I know with chickens you harvest them fairly young. Would it be like Lamb?


----------



## DavyHollow (Jul 14, 2011)

I'd assume it be like lamb, the goal with raising for meat is to get the biggest animal within the least amount of time. Muscle building would be a good choice for you since they are dairy; mixes may be meatier. You need to get a careful balance, because I believe dairy breeds are more likely to build fat than muscle. I've heard good things about feeding black berry branches/bushes.

If I had the stomach, I would send my wethers to the freezer and sell my does. The world only needs so many males (sadly) so they usually end up getting the short stick. A NDxPygmy cross could be a great yield for you if you want them to be milkers too. The profit margin would be higher if you could utilize both areas of meat and milk.

Some day I may invest in boers.


----------



## Dayna (Aug 16, 2012)

Since you can have them as smaller pets, eat them, or milk them, I think I'm going to go with ND's for my main breeding stock.
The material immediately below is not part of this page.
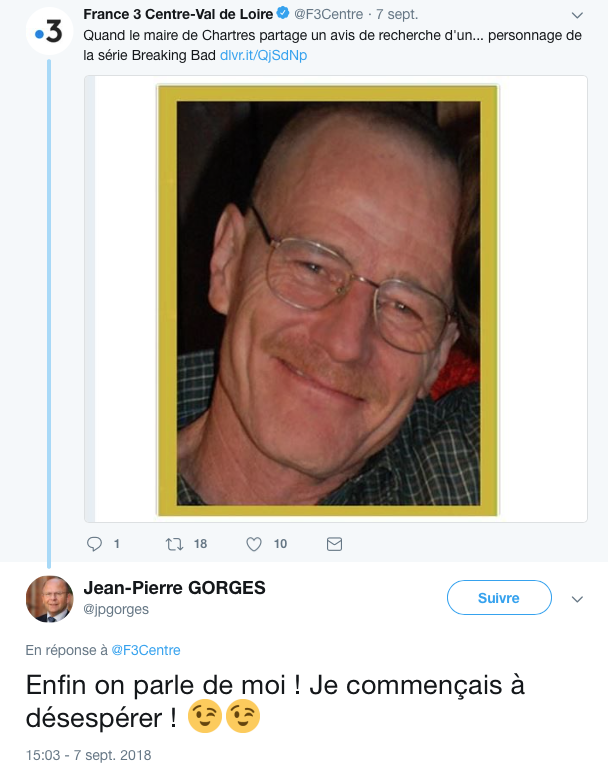
Task: Open France 3 Centre-Val de Loire name
Action: coord(178,14)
Then maybe one nubian cross breeding per year for a bigger meat goat with my nubian cross female and my nubian cross male.


----------



## ThreeHavens (Oct 20, 2011)

Dayna said:


> Since you can have them as smaller pets, eat them, or milk them, I think I'm going to go with ND's for my main breeding stock. Then maybe one nubian cross breeding per year for a bigger meat goat with my nubian cross female and my nubian cross male.
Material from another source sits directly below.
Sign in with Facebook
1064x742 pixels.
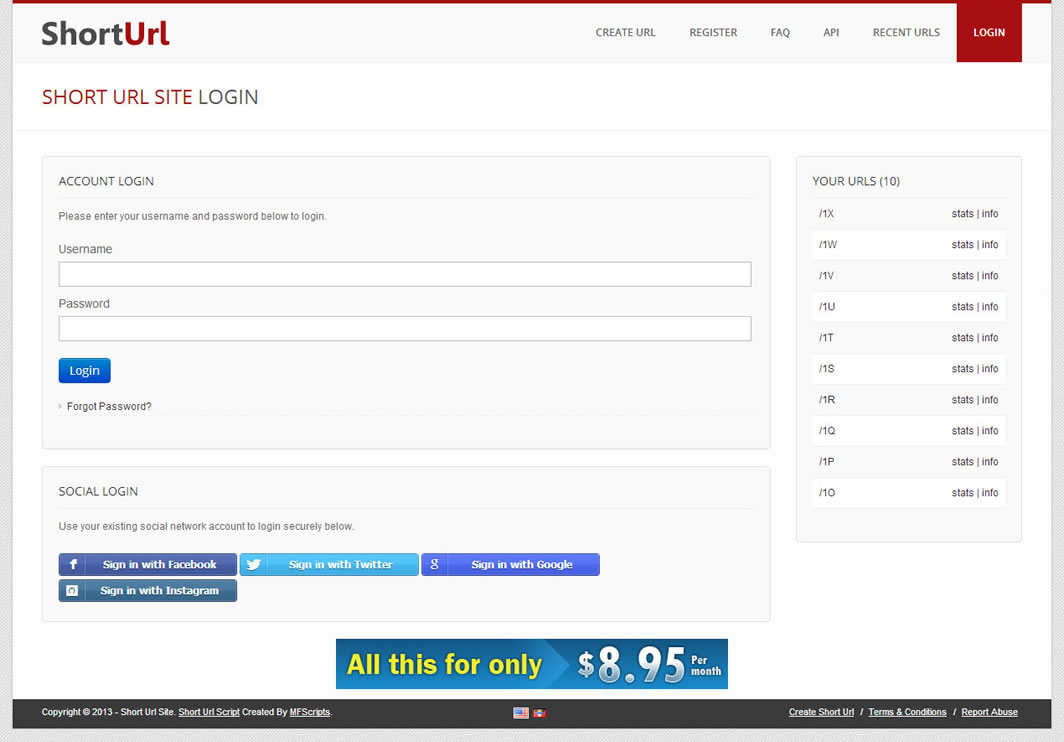click(x=148, y=565)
Sounds like a good plan. My aunt ends up harvesting most of her wethers for her family. They are NDs. If you also want the option of selling for pets, try to get colorful stock -- color sells. :thumb:


----------



## nancy d (Oct 5, 2007)

Chevon & lamb is like apples & oranges. Lamb has plenty fat & marbeling.
Goat meat has virtually no marbleing & very little fat around the outside.
Goat meat dries out & can be tough if not cooked long & low with plenty of liquid.
Ground, brats or sausage is cooked the same as any other meat.


----------